__WRITTEN EXERCISE__
Rewrite the records below, replacing every instance of "GUI agent" with "interface agent". Leave everything else unchanged.

Entries on where items appear
.....
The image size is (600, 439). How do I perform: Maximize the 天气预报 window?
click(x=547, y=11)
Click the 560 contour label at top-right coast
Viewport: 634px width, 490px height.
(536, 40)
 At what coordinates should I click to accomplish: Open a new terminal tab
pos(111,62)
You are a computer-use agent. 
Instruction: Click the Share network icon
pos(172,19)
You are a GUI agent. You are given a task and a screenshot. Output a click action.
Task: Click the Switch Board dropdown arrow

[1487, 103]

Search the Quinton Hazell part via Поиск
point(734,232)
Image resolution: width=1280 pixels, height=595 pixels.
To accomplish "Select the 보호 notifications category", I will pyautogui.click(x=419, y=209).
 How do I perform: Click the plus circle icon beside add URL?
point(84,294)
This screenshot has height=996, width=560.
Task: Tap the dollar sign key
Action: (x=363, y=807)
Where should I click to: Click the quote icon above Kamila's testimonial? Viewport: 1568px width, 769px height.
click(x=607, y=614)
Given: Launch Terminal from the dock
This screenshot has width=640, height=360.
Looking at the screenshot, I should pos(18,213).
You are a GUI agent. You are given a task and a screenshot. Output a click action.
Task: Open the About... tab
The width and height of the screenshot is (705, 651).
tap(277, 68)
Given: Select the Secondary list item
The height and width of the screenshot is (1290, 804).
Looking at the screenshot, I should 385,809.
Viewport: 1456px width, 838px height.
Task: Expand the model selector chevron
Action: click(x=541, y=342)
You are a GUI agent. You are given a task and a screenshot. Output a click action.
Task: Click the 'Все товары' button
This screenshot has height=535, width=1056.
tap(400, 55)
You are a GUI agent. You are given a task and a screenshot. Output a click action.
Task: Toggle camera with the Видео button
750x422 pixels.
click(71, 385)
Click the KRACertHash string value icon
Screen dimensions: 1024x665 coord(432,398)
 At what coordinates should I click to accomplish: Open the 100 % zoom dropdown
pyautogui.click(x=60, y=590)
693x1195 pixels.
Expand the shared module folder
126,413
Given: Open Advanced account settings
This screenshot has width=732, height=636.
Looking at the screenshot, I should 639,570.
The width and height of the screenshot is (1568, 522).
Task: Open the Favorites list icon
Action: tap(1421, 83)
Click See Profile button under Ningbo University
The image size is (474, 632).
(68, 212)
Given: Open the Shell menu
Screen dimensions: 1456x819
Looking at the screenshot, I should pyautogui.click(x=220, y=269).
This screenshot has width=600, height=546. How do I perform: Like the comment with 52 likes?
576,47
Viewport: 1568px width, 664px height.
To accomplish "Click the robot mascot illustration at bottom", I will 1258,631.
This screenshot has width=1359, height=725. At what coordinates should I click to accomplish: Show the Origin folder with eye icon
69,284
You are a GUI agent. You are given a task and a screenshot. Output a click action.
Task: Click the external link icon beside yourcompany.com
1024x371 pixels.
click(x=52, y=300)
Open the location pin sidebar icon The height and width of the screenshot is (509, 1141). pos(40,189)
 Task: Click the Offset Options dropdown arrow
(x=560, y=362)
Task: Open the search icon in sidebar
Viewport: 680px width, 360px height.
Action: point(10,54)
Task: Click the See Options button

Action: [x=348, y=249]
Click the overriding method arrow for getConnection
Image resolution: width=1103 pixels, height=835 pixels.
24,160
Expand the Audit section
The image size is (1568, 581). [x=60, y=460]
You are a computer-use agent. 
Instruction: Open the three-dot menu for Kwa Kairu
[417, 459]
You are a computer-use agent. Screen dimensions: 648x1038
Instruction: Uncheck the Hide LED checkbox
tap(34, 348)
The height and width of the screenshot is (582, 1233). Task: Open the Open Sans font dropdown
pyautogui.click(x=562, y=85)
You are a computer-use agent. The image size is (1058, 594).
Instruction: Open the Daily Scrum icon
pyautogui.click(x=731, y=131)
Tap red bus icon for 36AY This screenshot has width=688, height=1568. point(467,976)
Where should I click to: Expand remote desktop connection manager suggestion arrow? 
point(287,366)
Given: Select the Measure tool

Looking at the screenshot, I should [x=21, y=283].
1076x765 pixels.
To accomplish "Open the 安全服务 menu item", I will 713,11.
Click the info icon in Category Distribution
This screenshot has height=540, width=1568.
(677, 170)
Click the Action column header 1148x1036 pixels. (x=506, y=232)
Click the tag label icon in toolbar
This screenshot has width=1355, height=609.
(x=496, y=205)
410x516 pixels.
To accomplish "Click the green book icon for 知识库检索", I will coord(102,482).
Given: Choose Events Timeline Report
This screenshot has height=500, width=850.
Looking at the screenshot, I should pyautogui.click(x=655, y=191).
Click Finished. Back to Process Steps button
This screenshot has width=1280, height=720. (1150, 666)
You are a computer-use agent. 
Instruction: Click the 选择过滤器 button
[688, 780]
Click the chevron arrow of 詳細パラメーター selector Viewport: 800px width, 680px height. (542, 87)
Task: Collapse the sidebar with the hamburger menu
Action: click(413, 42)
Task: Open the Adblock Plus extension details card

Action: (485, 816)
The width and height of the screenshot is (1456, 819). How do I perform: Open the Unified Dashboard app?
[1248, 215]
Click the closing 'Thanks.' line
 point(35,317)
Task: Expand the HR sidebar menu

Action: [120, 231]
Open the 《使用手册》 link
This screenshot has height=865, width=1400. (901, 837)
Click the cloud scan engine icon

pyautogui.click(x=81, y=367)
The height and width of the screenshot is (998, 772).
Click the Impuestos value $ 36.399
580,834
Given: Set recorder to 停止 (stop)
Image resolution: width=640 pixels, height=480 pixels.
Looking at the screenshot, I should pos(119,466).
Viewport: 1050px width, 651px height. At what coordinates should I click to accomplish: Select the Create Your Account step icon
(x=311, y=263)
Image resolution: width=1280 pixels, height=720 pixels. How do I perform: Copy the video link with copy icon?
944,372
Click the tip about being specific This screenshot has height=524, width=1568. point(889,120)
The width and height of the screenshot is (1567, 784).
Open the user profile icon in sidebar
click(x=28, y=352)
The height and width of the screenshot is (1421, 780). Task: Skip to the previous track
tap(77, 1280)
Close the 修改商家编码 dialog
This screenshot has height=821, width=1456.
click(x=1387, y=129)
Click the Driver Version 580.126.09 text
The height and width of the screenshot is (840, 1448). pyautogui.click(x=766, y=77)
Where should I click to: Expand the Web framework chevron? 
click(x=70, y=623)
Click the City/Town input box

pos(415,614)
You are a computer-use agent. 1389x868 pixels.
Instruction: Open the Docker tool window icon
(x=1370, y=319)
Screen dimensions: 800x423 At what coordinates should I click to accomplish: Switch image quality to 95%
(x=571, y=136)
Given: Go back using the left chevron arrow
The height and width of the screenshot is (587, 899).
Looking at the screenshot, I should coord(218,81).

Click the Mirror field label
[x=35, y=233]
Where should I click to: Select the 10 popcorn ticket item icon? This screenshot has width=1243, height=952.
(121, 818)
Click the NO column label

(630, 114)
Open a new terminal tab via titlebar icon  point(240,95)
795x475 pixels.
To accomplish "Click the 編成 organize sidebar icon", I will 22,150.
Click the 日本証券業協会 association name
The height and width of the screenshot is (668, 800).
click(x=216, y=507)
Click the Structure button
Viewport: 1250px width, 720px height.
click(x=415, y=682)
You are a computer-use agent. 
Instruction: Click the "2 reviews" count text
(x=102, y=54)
.....
__REPLY__
The image size is (600, 439). How do I perform: Maximize the 天气预报 window?
click(x=547, y=11)
Click the 560 contour label at top-right coast
Viewport: 634px width, 490px height.
(536, 40)
 At what coordinates should I click to accomplish: Open a new terminal tab
pos(111,62)
You are a computer-use agent. 
Instruction: Click the Share network icon
pos(172,19)
You are a interface agent. You are given a task and a screenshot. Output a click action.
Task: Click the Switch Board dropdown arrow

[1487, 103]

Search the Quinton Hazell part via Поиск
point(734,232)
Image resolution: width=1280 pixels, height=595 pixels.
To accomplish "Select the 보호 notifications category", I will pyautogui.click(x=419, y=209).
 How do I perform: Click the plus circle icon beside add URL?
point(84,294)
This screenshot has height=996, width=560.
Task: Tap the dollar sign key
Action: (x=363, y=807)
Where should I click to: Click the quote icon above Kamila's testimonial? Viewport: 1568px width, 769px height.
click(x=607, y=614)
Given: Launch Terminal from the dock
This screenshot has width=640, height=360.
Looking at the screenshot, I should pos(18,213).
You are a interface agent. You are given a task and a screenshot. Output a click action.
Task: Open the About... tab
The width and height of the screenshot is (705, 651).
tap(277, 68)
Given: Select the Secondary list item
The height and width of the screenshot is (1290, 804).
Looking at the screenshot, I should 385,809.
Viewport: 1456px width, 838px height.
Task: Expand the model selector chevron
Action: click(x=541, y=342)
You are a interface agent. You are given a task and a screenshot. Output a click action.
Task: Click the 'Все товары' button
This screenshot has height=535, width=1056.
tap(400, 55)
You are a interface agent. You are given a task and a screenshot. Output a click action.
Task: Toggle camera with the Видео button
750x422 pixels.
click(71, 385)
Click the KRACertHash string value icon
Screen dimensions: 1024x665 coord(432,398)
 At what coordinates should I click to accomplish: Open the 100 % zoom dropdown
pyautogui.click(x=60, y=590)
693x1195 pixels.
Expand the shared module folder
126,413
Given: Open Advanced account settings
This screenshot has width=732, height=636.
Looking at the screenshot, I should 639,570.
The width and height of the screenshot is (1568, 522).
Task: Open the Favorites list icon
Action: tap(1421, 83)
Click See Profile button under Ningbo University
The image size is (474, 632).
(68, 212)
Given: Open the Shell menu
Screen dimensions: 1456x819
Looking at the screenshot, I should pyautogui.click(x=220, y=269).
This screenshot has width=600, height=546. How do I perform: Like the comment with 52 likes?
576,47
Viewport: 1568px width, 664px height.
To accomplish "Click the robot mascot illustration at bottom", I will 1258,631.
This screenshot has width=1359, height=725. At what coordinates should I click to accomplish: Show the Origin folder with eye icon
69,284
You are a interface agent. You are given a task and a screenshot. Output a click action.
Task: Click the external link icon beside yourcompany.com
1024x371 pixels.
click(x=52, y=300)
Open the location pin sidebar icon The height and width of the screenshot is (509, 1141). pos(40,189)
 Task: Click the Offset Options dropdown arrow
(x=560, y=362)
Task: Open the search icon in sidebar
Viewport: 680px width, 360px height.
Action: point(10,54)
Task: Click the See Options button

Action: [x=348, y=249]
Click the overriding method arrow for getConnection
Image resolution: width=1103 pixels, height=835 pixels.
24,160
Expand the Audit section
The image size is (1568, 581). [x=60, y=460]
You are a computer-use agent. 
Instruction: Open the three-dot menu for Kwa Kairu
[417, 459]
You are a computer-use agent. Screen dimensions: 648x1038
Instruction: Uncheck the Hide LED checkbox
tap(34, 348)
The height and width of the screenshot is (582, 1233). Task: Open the Open Sans font dropdown
pyautogui.click(x=562, y=85)
You are a computer-use agent. The image size is (1058, 594).
Instruction: Open the Daily Scrum icon
pyautogui.click(x=731, y=131)
Tap red bus icon for 36AY This screenshot has width=688, height=1568. point(467,976)
Where should I click to: Expand remote desktop connection manager suggestion arrow? 
point(287,366)
Given: Select the Measure tool

Looking at the screenshot, I should [x=21, y=283].
1076x765 pixels.
To accomplish "Open the 安全服务 menu item", I will 713,11.
Click the info icon in Category Distribution
This screenshot has height=540, width=1568.
(677, 170)
Click the Action column header 1148x1036 pixels. (x=506, y=232)
Click the tag label icon in toolbar
This screenshot has width=1355, height=609.
(x=496, y=205)
410x516 pixels.
To accomplish "Click the green book icon for 知识库检索", I will coord(102,482).
Given: Choose Events Timeline Report
This screenshot has height=500, width=850.
Looking at the screenshot, I should pyautogui.click(x=655, y=191).
Click Finished. Back to Process Steps button
This screenshot has width=1280, height=720. (1150, 666)
You are a computer-use agent. 
Instruction: Click the 选择过滤器 button
[688, 780]
Click the chevron arrow of 詳細パラメーター selector Viewport: 800px width, 680px height. (542, 87)
Task: Collapse the sidebar with the hamburger menu
Action: click(413, 42)
Task: Open the Adblock Plus extension details card

Action: (485, 816)
The width and height of the screenshot is (1456, 819). How do I perform: Open the Unified Dashboard app?
[1248, 215]
Click the closing 'Thanks.' line
 point(35,317)
Task: Expand the HR sidebar menu

Action: [120, 231]
Open the 《使用手册》 link
This screenshot has height=865, width=1400. (901, 837)
Click the cloud scan engine icon

pyautogui.click(x=81, y=367)
The height and width of the screenshot is (998, 772).
Click the Impuestos value $ 36.399
580,834
Given: Set recorder to 停止 (stop)
Image resolution: width=640 pixels, height=480 pixels.
Looking at the screenshot, I should pos(119,466).
Viewport: 1050px width, 651px height. At what coordinates should I click to accomplish: Select the Create Your Account step icon
(x=311, y=263)
Image resolution: width=1280 pixels, height=720 pixels. How do I perform: Copy the video link with copy icon?
944,372
Click the tip about being specific This screenshot has height=524, width=1568. point(889,120)
The width and height of the screenshot is (1567, 784).
Open the user profile icon in sidebar
click(x=28, y=352)
The height and width of the screenshot is (1421, 780). Task: Skip to the previous track
tap(77, 1280)
Close the 修改商家编码 dialog
This screenshot has height=821, width=1456.
click(x=1387, y=129)
Click the Driver Version 580.126.09 text
The height and width of the screenshot is (840, 1448). pyautogui.click(x=766, y=77)
Where should I click to: Expand the Web framework chevron? 
click(x=70, y=623)
Click the City/Town input box

pos(415,614)
You are a computer-use agent. 1389x868 pixels.
Instruction: Open the Docker tool window icon
(x=1370, y=319)
Screen dimensions: 800x423 At what coordinates should I click to accomplish: Switch image quality to 95%
(x=571, y=136)
Given: Go back using the left chevron arrow
The height and width of the screenshot is (587, 899).
Looking at the screenshot, I should coord(218,81).

Click the Mirror field label
[x=35, y=233]
Where should I click to: Select the 10 popcorn ticket item icon? This screenshot has width=1243, height=952.
(121, 818)
Click the NO column label

(630, 114)
Open a new terminal tab via titlebar icon  point(240,95)
795x475 pixels.
To accomplish "Click the 編成 organize sidebar icon", I will 22,150.
Click the 日本証券業協会 association name
The height and width of the screenshot is (668, 800).
click(x=216, y=507)
Click the Structure button
Viewport: 1250px width, 720px height.
click(x=415, y=682)
You are a computer-use agent. 
Instruction: Click the "2 reviews" count text
(x=102, y=54)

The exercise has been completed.